Bank improperly discloses customer's personal information to ex-husband
PIPEDA Case Summary #2003-175
An individual complained when her bank disclosed her account balance to her former husband, without her knowledge and consent.
Summary of Investigation
The bank acknowledged that one of its employees mistakenly released the complainant's account information to her ex-husband. The ex-spouse had attended one of the bank's branches and produced documentation that showed that the account was "in trust" for his and the complainant's son, that his name (and the complainant's) was originally on the account, and that he was a custodian of the son. The branch manager was not in at the time and could not be consulted; therefore, based on this documentation, the employee released the information, despite the fact that the former husband's name was no longer listed on the account portfolio on the computer. After the complainant contacted the bank to protest the disclosure, the manager reviewed the documentation produced by the ex-husband and concluded that the information should not have been released. The bank formally apologized to the complainant and offered her a monetary "goodwill" gesture, which she declined. Bank officials also contacted the former husband to clarify that the account was not his to control and that they would not release any additional information to him about it.

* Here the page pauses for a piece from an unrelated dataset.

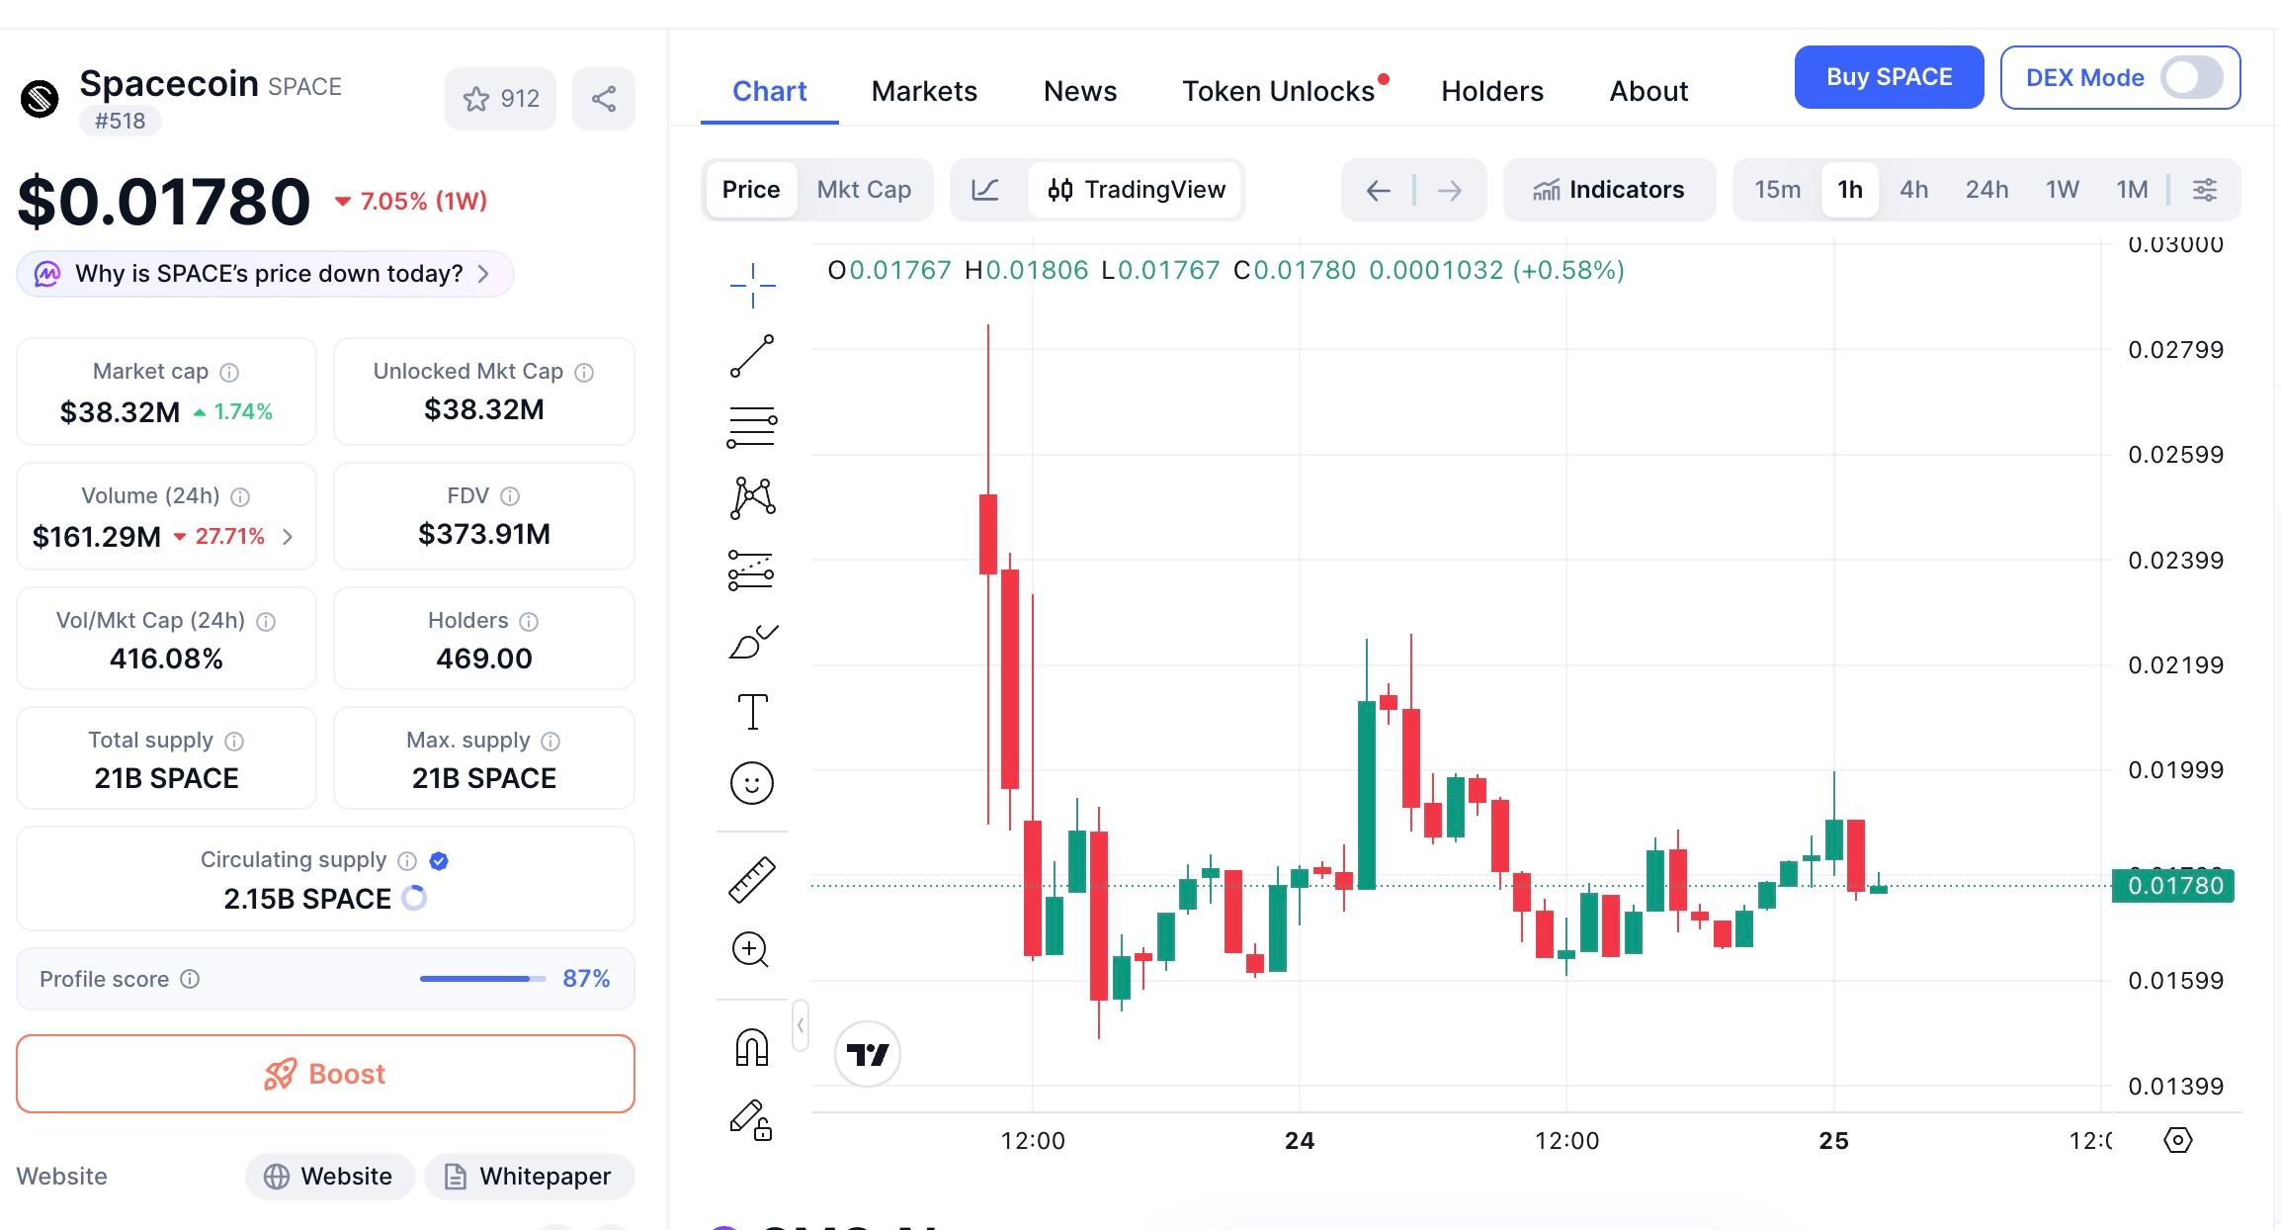This screenshot has height=1230, width=2281.
Task: Open the Token Unlocks tab
Action: (1280, 90)
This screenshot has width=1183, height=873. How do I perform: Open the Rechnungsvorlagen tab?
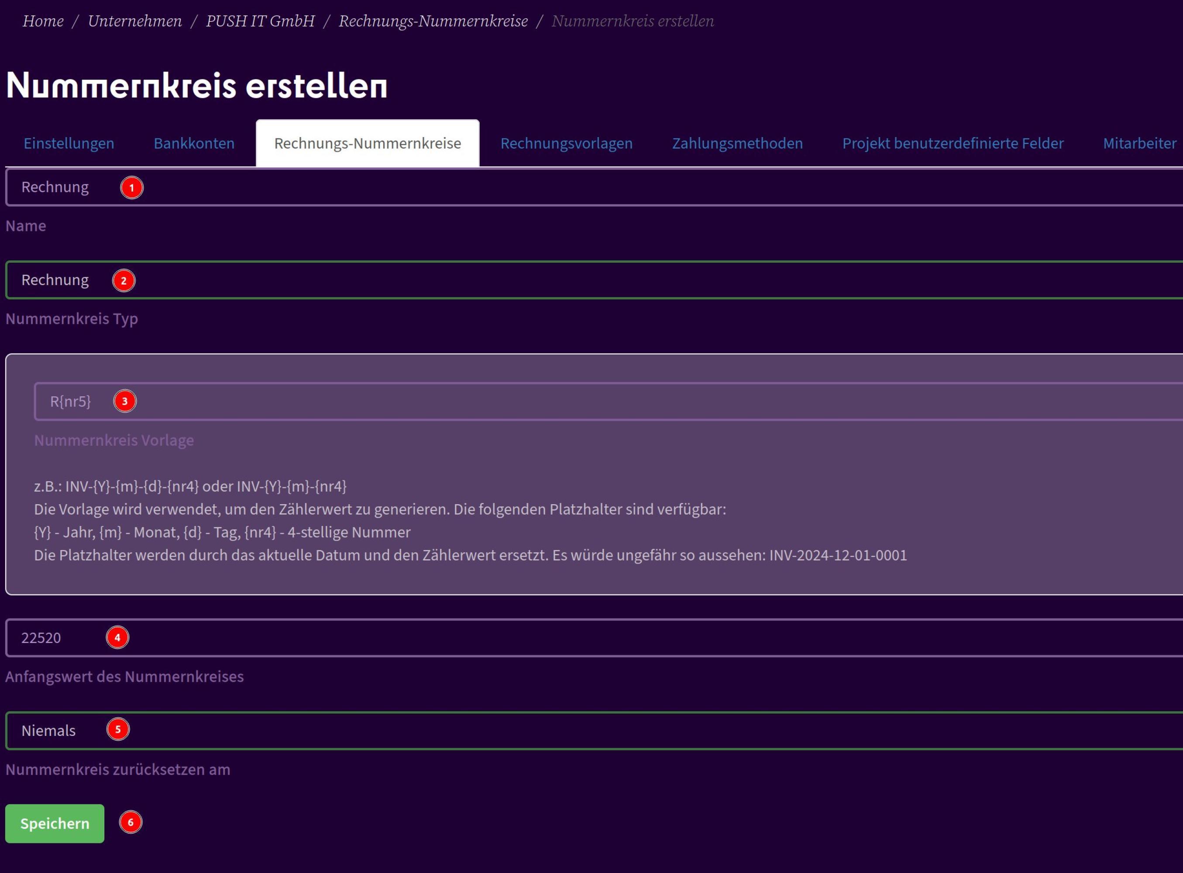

The bank was of the view that the disclosure was the result of human error and was not symptomatic of a systemic problem in the organization. When new employees are hired, they are provided with documentation regarding the bank's privacy policies and procedures, as well as an agreement that they are required to sign, which includes a clause requiring them to maintain the confidentiality of information. In its opinion, the disclosure occurred because the employee failed to properly apply standard bank procedures to verify the validity of the ex-spouse's documentation.
Issued May 12, 2003
Jurisdiction: As of January 1, 2001, the Personal Information Protection and Electronic Documents Act (the Act) applies to any federal work, undertaking, or business. The Commissioner had jurisdiction in this case because a bank is a federal work, undertaking, or business as defined in the Act.
Application: Principle 4.3 establishes that the knowledge and consent of the individual are required for the collection, use, or disclosure of personal information, except where inappropriate.
Since there was no dispute that the bank had disclosed the complainant's personal information without her knowledge and consent, the Commissioner found that the bank had contravened Principle 4.3.
The Commissioner therefore concluded that the complaint was well-founded.
While the Commissioner was aware that the bank had formally apologized to the complainant for the incident and had offered her a monetary "goodwill" gesture, he was of the view that the amount proposed was wholly inadequate given the serious repercussions of the privacy breach. He therefore strongly encouraged the bank to significantly increase its offer and to do so on an urgent basis.